CAPÍTULO 18
De algunos medios para alcanzar este segundo grado de humildad,
y
particularmente del ejemplo de Cristo nuestro Señor.
Dos maneras de medios se suelen dar comúnmente para alcanzar las
virtudes morales: el uno es de razones y consideraciones que nos
convenzan y animen a ello; el otro de ejercicio y uso de los actos de
aquella virtud, con los cuales se alcanzan los hábitos. Comenzando del
primer género de medios, una de las más principales y eficaces consideraciones
de que nos podemos ayudar para ser muy humildes, o la más
principal y eficaz de todas, es el ejemplo de Cristo nuestro Redentor y
Maestro: de lo cual, aunque. hemos dicho algo, siempre hay qué decir.
Toda la vida de Cristo fue un perfectísimo dechado de humildad,
desde que nació hasta que expiró en la cruz.
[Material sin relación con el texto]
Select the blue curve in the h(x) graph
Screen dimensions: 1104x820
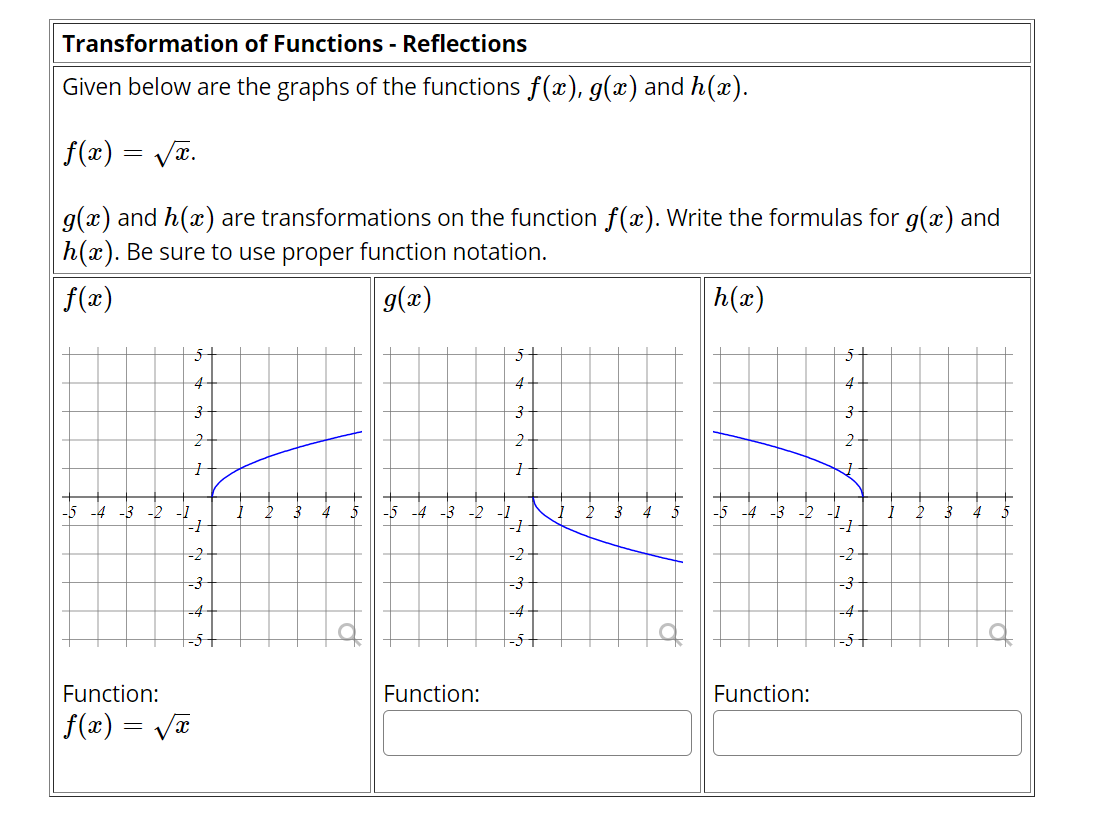click(770, 445)
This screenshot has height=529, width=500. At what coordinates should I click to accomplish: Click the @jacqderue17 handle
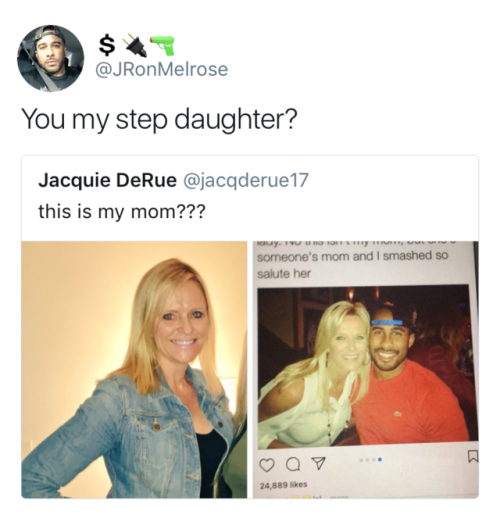[246, 180]
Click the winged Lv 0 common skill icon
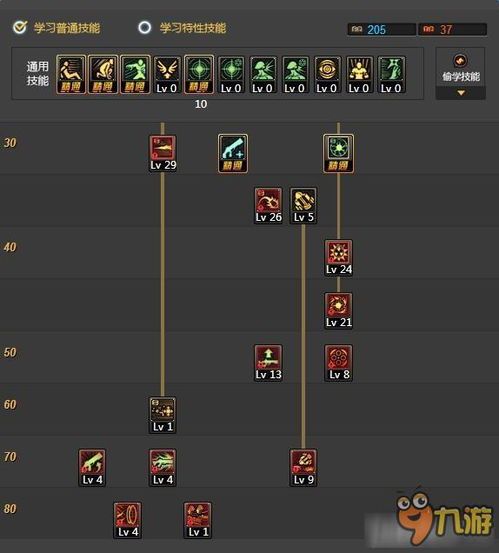The width and height of the screenshot is (499, 553). coord(167,74)
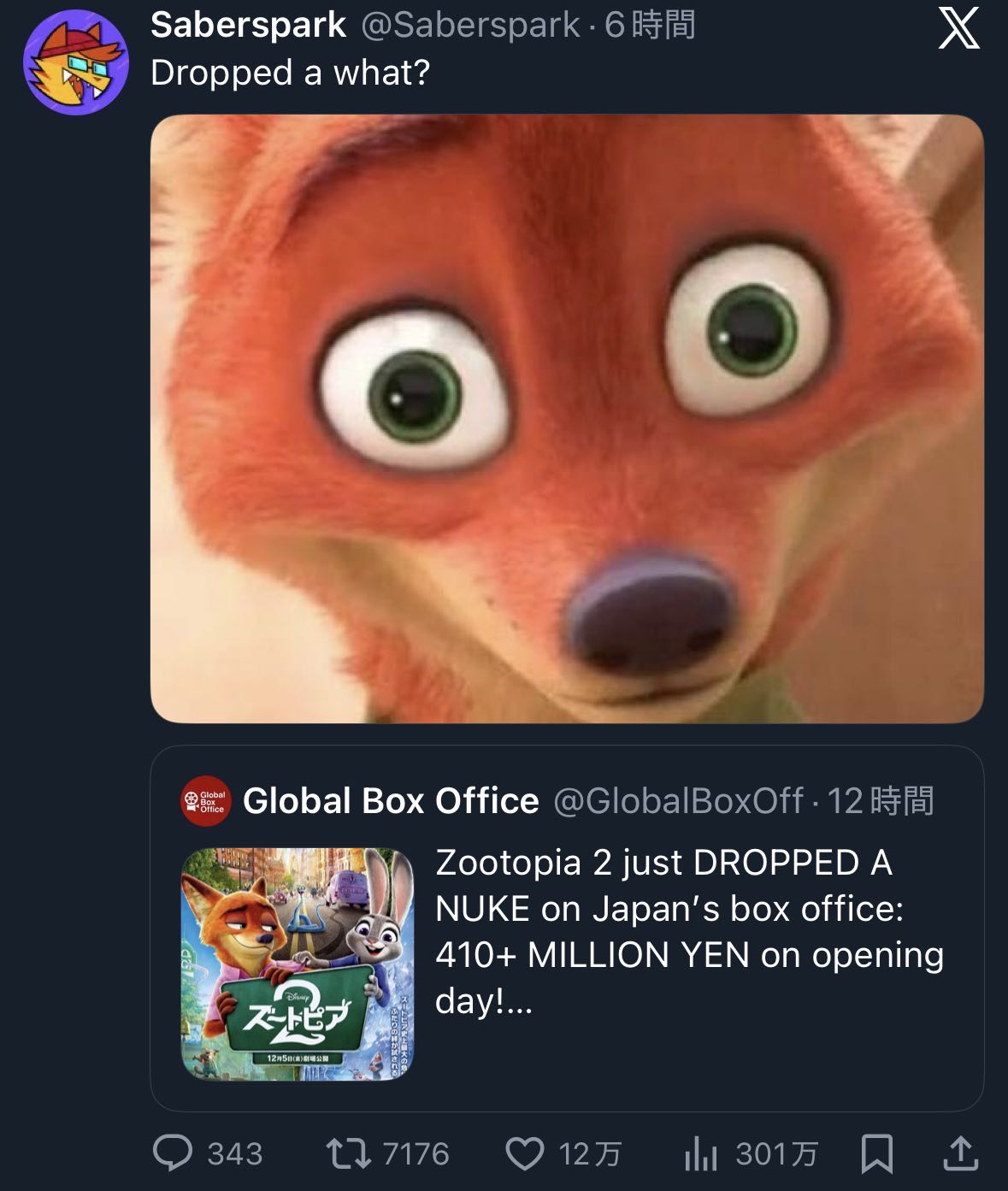The image size is (1008, 1191).
Task: Open the reply comments icon
Action: tap(173, 1153)

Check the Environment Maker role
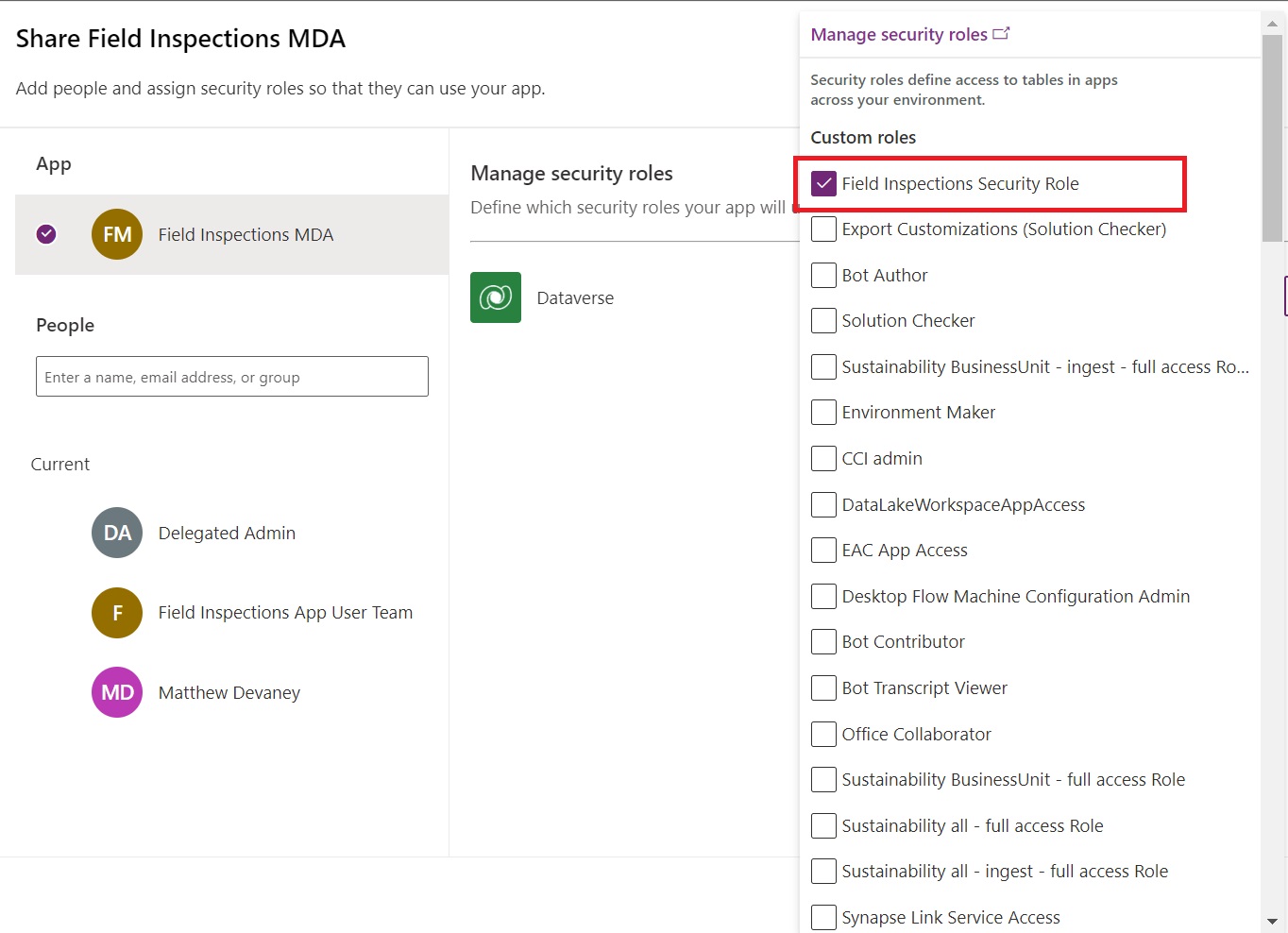pos(823,412)
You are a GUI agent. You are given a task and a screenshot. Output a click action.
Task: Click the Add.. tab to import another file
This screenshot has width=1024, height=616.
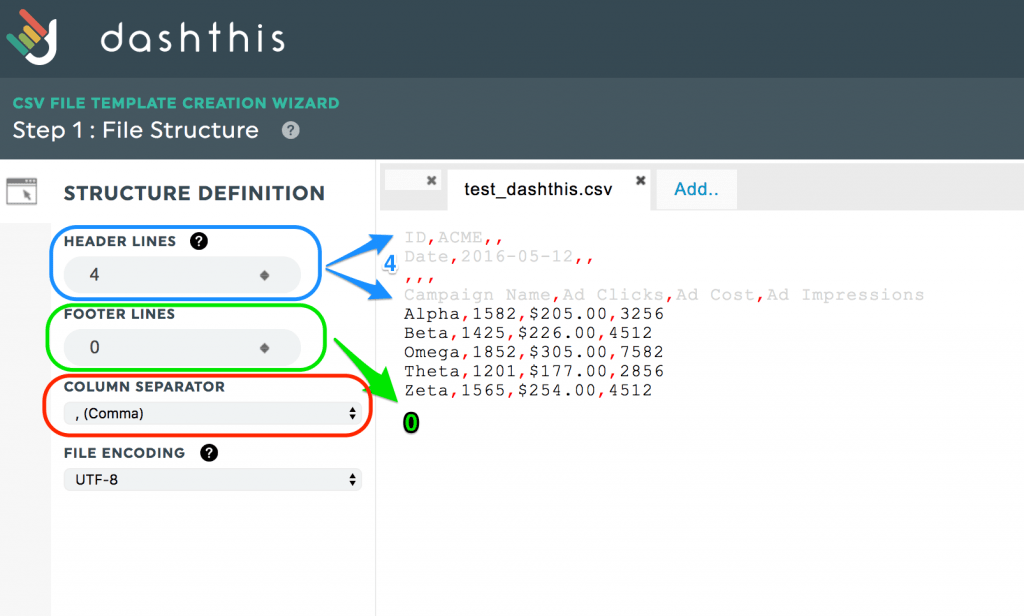click(x=695, y=188)
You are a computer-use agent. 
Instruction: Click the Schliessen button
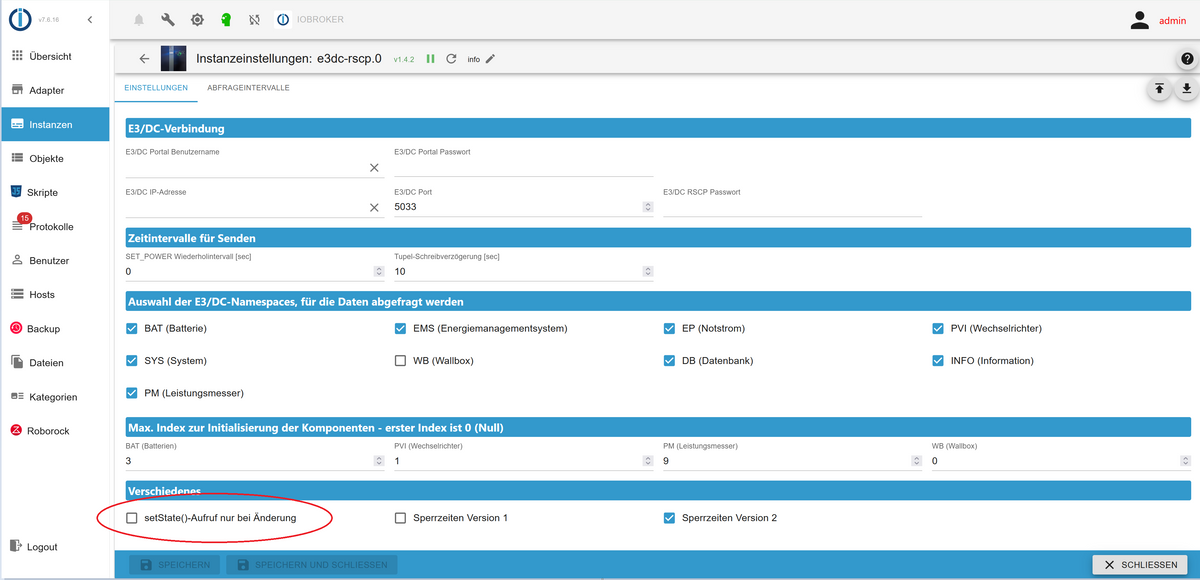(x=1140, y=565)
Pero el bienaventurado San
Agustín pondera particularmente para esto el ejemplo que nos dio lavando
los pies a sus discípulos el jueves de la Cena, ya cercano a su Pasión y
muerte. No se contentó Cristo nuestro Redentor, dice San Agustín, con los
ejemplos de toda su vida pasada ni con los que luego había de dar en su
Pasión, que tan cercana estaba, donde había de padecer, como dice Isaías
(53, 3), el postrero de los hombres; y como dice el real profeta David (Sal.,
21, 7), oprobio de los hombres y deshecho del mundo; sino (Jn 13, 1)
subiendo JESUS que era ya llegada la hora en que se había de partir de
este mundo a su Padre, como tuviese grande amor a los suyos, se lo quiso
mostrar al fin de su vida; y acabada la Cena, levantase de la mesa y quitase
sus vestiduras, ciñese una toalla, echa agua en una vacía y postrase a los
pies de sus discípulos y a los de Judas, y comienza a lavárselos con
aquellas manos divinas, y a limpiárselos con la toalla con que estaba
ceñido. ¡Oh misterio grande! ¿qué es esto, Señor, que hacéis? Dice el
Apóstol San Pedro: ¿Vos, Señor, me laváis a mí los pies? no entendían los
discípulos lo que hacía. Responde el Señor: Ahora no entiendes lo que
hago, pero después lo entenderás: Yo os lo declararé. Se torna a sentar a la
mesa y les declara el misterio muy de propósito. Vosotros, me llamáis
Maestro y Señor, y decís bien, porque lo soy. Pues si Yo, siendo vuestro
Maestro y, Señor, me he humillado y os he lavado los pies, vosotros habéis de hacer lo mismo unos con otros. Os he dado ejemplo para que
aprendáis de Mí y hagáis como Yo. Ese es el misterio, que aprendáis a
humillaros, como Yo me he humillado. Es tan grande por una parte la
importancia de esta virtud de la humildad, y por otra la dificultad que hay
en ella, que no se contenta con tantos ejemplos como nos había dado y
tenía tan a mano para darnos, sino como quien conocía bien nuestra
flaqueza, y tan bien había tomado el pulso a nuestro corazón, y tenía bien
entendida la malicia del humor de que pecaba nuestra dolencia, cargó tanto
la mano en esta parte, y nos pone ésta entre las postreras mandas de su
Testamento por su última voluntad, para que quedase más impresa en
nuestros corazones.
Sobre aquellas palabras de Cristo (Mt, 11, 29): Aprended de Mí, que
soy manso y humilde de corazón, exclama San Agustín: ¡Oh doctrina
saludable! ¡Oh Maestro y Señor de los hombres, a los cuales, por la
soberbia, les entró la muerte! ¿Qué es, Señor, lo que queréis que vayamos
a aprender de Vos? Que soy manso y humilde de corazón. Esto es lo que
habéis aprender de Mí. ¿En eso se han resumido todos los tesoros de la
sabiduría y ciencia del Padre, escondidos en Vos, que por gran cosa digáis
que vayamos a aprender de Vos que sois manso y humilde de corazón?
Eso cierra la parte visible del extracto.